Not that anyone should have been entirely surprised, given the leanings of the three supportive opposition parties, who together make up the committee’s majority (whose liberal members objected).

CIB was set up in 2017 as a commercial agency with a mandate to coax private capital to invest in public infrastructure, in return for a share of the returns from those investments – from user fees and the like. To smooth out the deal, the bank will start with the money from Its own capital fund of $35 billion. The goal was to raise four dollars of private capital for every dollar of public money.

So there is something out there that not everyone likes. The NDP doesn’t like it because private money is involved. Bloc Québécois doesn’t like it because he wants to give any federal money to the Quebec government. And conservatives don’t like it because, well, because liberals thought of it, someone doubts.

To be fair, the bank’s performance so far has been disappointing, to say the least. As of March 2021, the Parliamentary Budget Office found, after four years of its 11-year mandate, that CIB had allocated only $4 billion of its $35 billion, 80 percent of which is in two projects. No private capital has been attracted.

Since then things have improved a little. CBI now claims to have “approved investments” of $7.2 billion (although only $4.2 billion of that amount is described as “closed”). It also claims to have raised a total of $7.6 billion from “private and institutional investors”, which would make it well below the desirable four-to-one ratio even if it fell into the CBI scam of raising institutional investors – public pension funds, in Mostly – the really special kind.
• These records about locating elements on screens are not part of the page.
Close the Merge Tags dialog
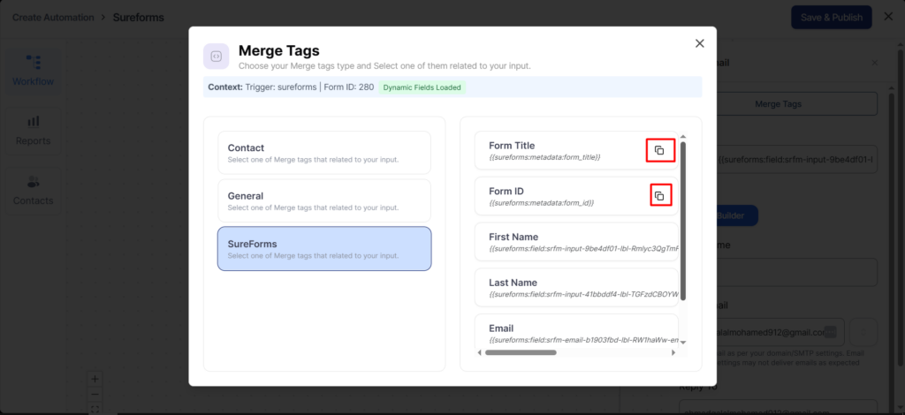coord(700,43)
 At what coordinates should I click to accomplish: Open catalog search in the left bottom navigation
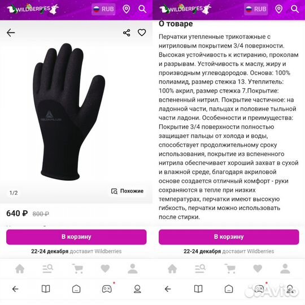pos(48,269)
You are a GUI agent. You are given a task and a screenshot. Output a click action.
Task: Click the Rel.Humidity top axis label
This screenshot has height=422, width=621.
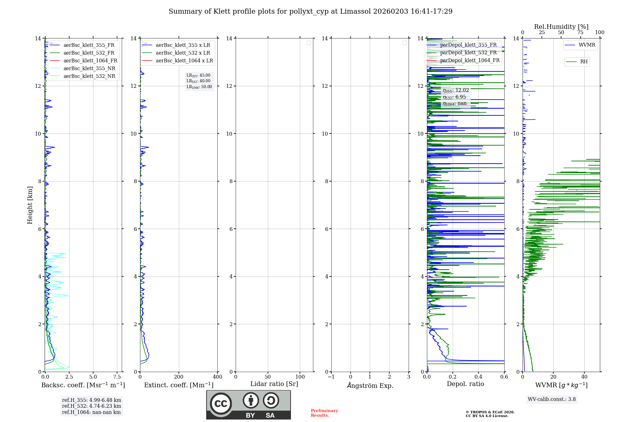pos(561,27)
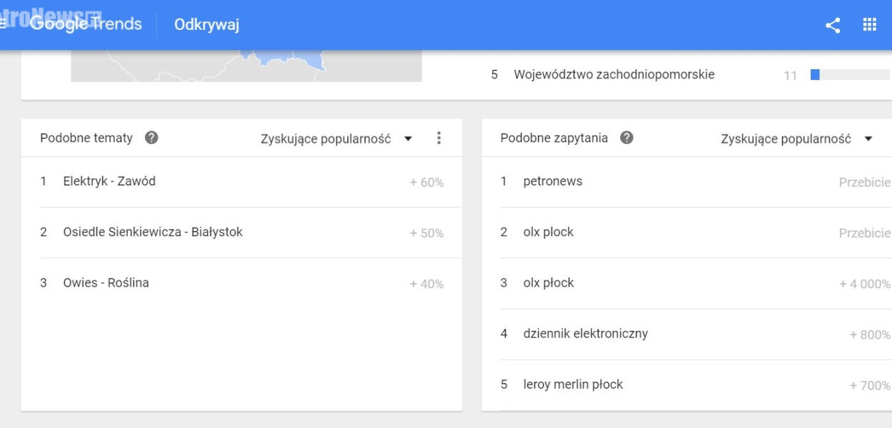This screenshot has height=428, width=892.
Task: Open the petronews query
Action: click(x=696, y=182)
As this suggests, the bank’s transparency record has been well below Sterling. For example, he refuses to disclose how much he pays in performance bonuses to senior managers. However, little is known about its operations. The executive group’s turnover, in fiscal year 2020, was $3.8 million in compensation for departing senior managers — more than the $3.4 million it paid to those still on the payroll.
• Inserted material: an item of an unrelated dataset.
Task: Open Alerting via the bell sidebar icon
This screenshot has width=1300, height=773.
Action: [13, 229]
It is difficult to defend the bank’s performance. But the basic concept remains intact – or at least, there is a version of the basic concept. It makes sense, first, to use private capital instead of public capital wherever possible, for the simple reason that it leaves more public capital invested in things that private capital would not.
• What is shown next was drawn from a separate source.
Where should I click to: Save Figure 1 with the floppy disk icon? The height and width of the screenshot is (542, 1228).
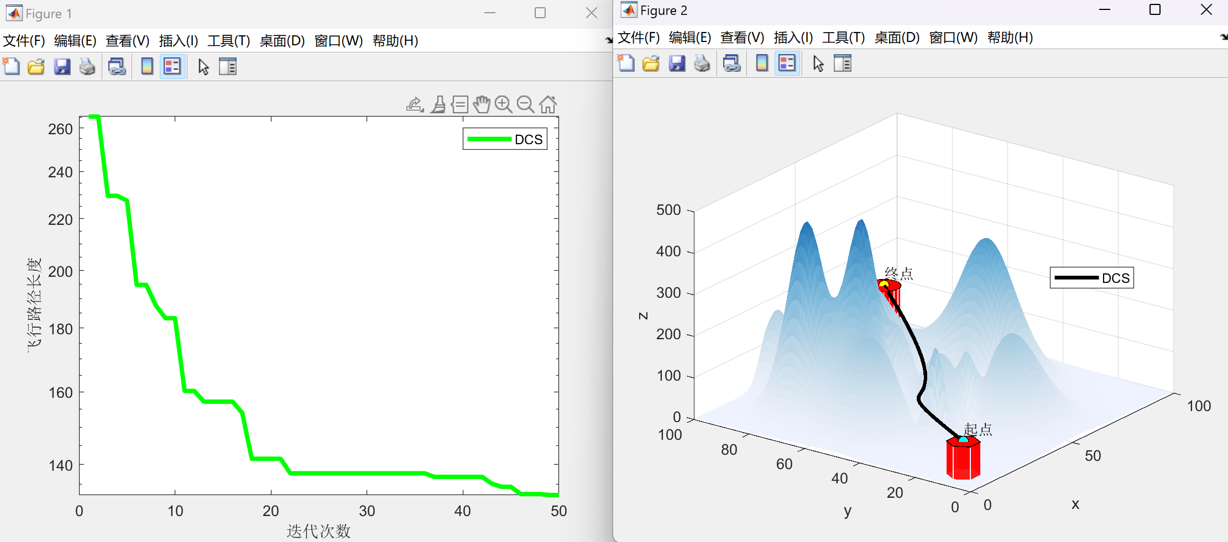pyautogui.click(x=62, y=66)
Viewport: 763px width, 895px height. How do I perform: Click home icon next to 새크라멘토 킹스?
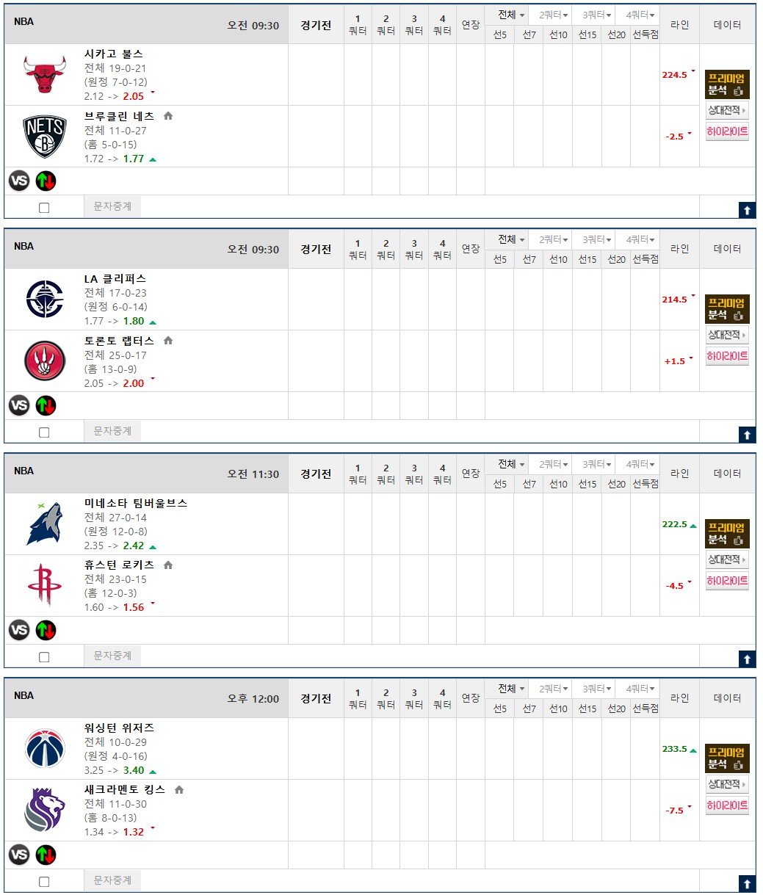179,790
Even if private capital were not involved, it would also make sense, as a matter of public policy, to charge a price where possible to users of public infrastructure: road tolls are a good example. Again, insofar as something can be financed by means other than taxes, it leaves more and more scarce tax revenue to pay for things that can only be paid for through taxes: purely public goods like police and fire protection.

User fees also provide a good test, for a preliminary approximation, of whether the investment is really in the public interest – whether it, that is, provides a greater return to society, measured by what people are willing to pay to use it, than it costs society to provide. It is very difficult to make “bridges of pork kegs to anywhere” if the bridge has to be paid for by the people crossing it.

The problem with CIB, instead, and what might explain why it has this problem of attracting private capital, lies in the first part of its mandate as I described above: it is not really an independent agency, of that kind. From a purely commercial mandate that private investors might understand. Investment policies are set by the government. The government can dismiss its board of directors and chief executive.

But the biggest obstacle to private investor participation may be the very thing the government was hoping to entice them with: that $35 billion public money. It’s a bad idea in terms of policy, because the subsidy, insofar as it makes investment less dependent on user fees, undermines the market discipline that it was meant to justify.

But it’s also likely to make private investors wary, because public money always – always – comes with political strings attached. Do you want to bail out the Bank of Canada for infrastructure? Make it more like an actual investment bank, and less like another government fund.